## Brano da leggere
Infine, l’aspetto internazionale sta diventando sempre più importante, e bisognerebbe investire di più sulla lingua inglese e le esperienze all’estero. Per ultimo poi ci sono i problemi riguardanti i fondi per la ricerca: Leonardo vorrebbe proseguire facendo un dottorato, ma l’università italiana non ‘‘tiene minimamente il passo con le altre università europee, anche se sicuramente ci sono le grandi eccezioni’’. In un futuro non sa dove sarà, malgrado ami l’Italia ha costruito molti affetti anche in Svizzera.

Mathilde è a Bordeaux. Dopo la laurea triennale in ingegneria aerospaziale a Pisa è partita per completare la tesi magistrale nella città francese. Voleva fare un’ esperienza all’estero, e malgrado la pandemia, appena le si è presentata l’occasione ha colto la palla al balzo ed è partita. Spiega che la tesi in Francia è considerata uno stage, e quindi deve essere obbligatoriamente pagato lo stagista, sennò non viene riconosciuto lo stage. Non si tratta di un rimborso spese ma di un vero e proprio stipendio. Per ora si sta rivelando una bella esperienza, nel suo laboratorio sono tanti gli italiani e si trova bene, questo sta spingendo Mathilde a dire di non voler tornare in Italia, anche per come vede il suo futuro: rispetto all’Italia c’è un investimento molto più alto, anche dal punto di vista di argomenti innovativi da affrontare a livello universitario. Magari la paga dei dottorati è giusta, ma l’Italia non investe molto sulla ricerca, in Francia ci prestano più attenzione.
L’idea sarebbe di rimanere anche per il dottorato e il post dottorato in Francia e punta a rimanere nella ricerca all’interno dell’università. Ammette di essersi innamorata anche della città che la sta ospitando.

## Voci fornite
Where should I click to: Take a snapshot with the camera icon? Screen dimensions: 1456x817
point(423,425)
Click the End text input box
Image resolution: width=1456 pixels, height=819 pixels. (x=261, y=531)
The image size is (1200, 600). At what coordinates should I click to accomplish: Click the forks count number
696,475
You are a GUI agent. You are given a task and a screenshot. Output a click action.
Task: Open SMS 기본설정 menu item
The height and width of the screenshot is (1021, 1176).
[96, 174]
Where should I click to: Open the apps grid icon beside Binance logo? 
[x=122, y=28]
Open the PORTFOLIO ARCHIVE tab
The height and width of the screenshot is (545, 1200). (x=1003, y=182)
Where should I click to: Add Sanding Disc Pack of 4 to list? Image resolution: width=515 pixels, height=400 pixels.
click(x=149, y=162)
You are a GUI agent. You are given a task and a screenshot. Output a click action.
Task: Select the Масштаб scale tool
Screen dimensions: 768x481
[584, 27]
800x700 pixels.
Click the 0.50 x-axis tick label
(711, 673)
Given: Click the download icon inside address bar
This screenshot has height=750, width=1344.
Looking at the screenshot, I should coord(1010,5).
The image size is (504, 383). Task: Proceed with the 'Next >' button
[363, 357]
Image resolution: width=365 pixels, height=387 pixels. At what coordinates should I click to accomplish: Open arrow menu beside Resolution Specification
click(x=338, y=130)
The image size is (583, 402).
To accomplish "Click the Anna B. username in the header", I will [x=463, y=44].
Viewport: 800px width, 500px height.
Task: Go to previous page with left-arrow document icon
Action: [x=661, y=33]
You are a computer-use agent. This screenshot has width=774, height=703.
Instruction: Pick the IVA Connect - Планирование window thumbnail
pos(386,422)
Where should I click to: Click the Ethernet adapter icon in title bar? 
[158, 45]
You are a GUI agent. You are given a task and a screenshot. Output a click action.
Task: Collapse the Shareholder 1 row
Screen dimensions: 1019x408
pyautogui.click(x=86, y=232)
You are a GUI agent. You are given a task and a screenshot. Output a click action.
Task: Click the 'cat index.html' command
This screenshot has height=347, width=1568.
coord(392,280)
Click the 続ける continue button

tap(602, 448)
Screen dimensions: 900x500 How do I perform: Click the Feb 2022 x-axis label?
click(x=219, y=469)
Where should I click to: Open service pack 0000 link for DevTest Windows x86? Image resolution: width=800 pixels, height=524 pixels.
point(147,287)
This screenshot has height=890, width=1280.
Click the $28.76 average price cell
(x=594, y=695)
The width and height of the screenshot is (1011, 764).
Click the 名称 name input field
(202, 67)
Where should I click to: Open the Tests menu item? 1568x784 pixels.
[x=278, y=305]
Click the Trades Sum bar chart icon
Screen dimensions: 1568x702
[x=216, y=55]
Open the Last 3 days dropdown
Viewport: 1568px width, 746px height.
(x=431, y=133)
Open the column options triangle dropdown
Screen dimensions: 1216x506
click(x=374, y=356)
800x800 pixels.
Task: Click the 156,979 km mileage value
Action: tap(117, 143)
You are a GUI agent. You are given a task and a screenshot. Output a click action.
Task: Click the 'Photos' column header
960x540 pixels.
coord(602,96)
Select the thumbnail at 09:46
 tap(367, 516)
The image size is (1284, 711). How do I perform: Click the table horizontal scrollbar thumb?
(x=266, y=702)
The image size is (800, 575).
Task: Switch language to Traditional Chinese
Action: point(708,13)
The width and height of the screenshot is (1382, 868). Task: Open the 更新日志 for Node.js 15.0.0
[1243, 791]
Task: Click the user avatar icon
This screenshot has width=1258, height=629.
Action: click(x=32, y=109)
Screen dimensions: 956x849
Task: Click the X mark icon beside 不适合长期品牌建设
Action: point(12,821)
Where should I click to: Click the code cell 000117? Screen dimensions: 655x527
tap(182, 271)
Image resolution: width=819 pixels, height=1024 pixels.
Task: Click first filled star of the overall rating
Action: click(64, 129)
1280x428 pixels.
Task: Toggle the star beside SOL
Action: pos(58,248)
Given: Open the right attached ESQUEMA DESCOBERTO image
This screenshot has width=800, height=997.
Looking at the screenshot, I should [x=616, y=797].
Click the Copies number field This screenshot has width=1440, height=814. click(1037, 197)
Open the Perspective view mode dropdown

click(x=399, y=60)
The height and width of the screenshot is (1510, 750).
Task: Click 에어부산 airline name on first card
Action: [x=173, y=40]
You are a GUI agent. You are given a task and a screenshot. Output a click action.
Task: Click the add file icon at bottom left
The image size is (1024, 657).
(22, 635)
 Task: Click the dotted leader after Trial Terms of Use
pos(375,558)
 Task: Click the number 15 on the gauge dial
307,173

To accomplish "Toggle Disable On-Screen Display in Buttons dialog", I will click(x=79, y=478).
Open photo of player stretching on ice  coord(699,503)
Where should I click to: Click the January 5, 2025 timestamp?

## Consegna A
Trascrivi dal brano il passo che inizia con "L’idea sarebbe di" e termina con "la sta ospitando.".
## Consegna B
Riassumi in due frasi il brano sugli studenti italiani all'estero.

## Risposta A
L’idea sarebbe di rimanere anche per il dottorato e il post dottorato in Francia e punta a rimanere nella ricerca all’interno dell’università. Ammette di essersi innamorata anche della città che la sta ospitando.

## Risposta B
Leonardo vorrebbe fare un dottorato, ma ritiene che l'università italiana non tenga il passo con quelle europee, e pur amando l'Italia non sa dove sarà in futuro. Mathilde, dopo la laurea triennale in ingegneria aerospaziale a Pisa, sta svolgendo la tesi magistrale a Bordeaux come stage retribuito e pensa di restare in Francia per il dottorato e la ricerca, perché lì si investe di più.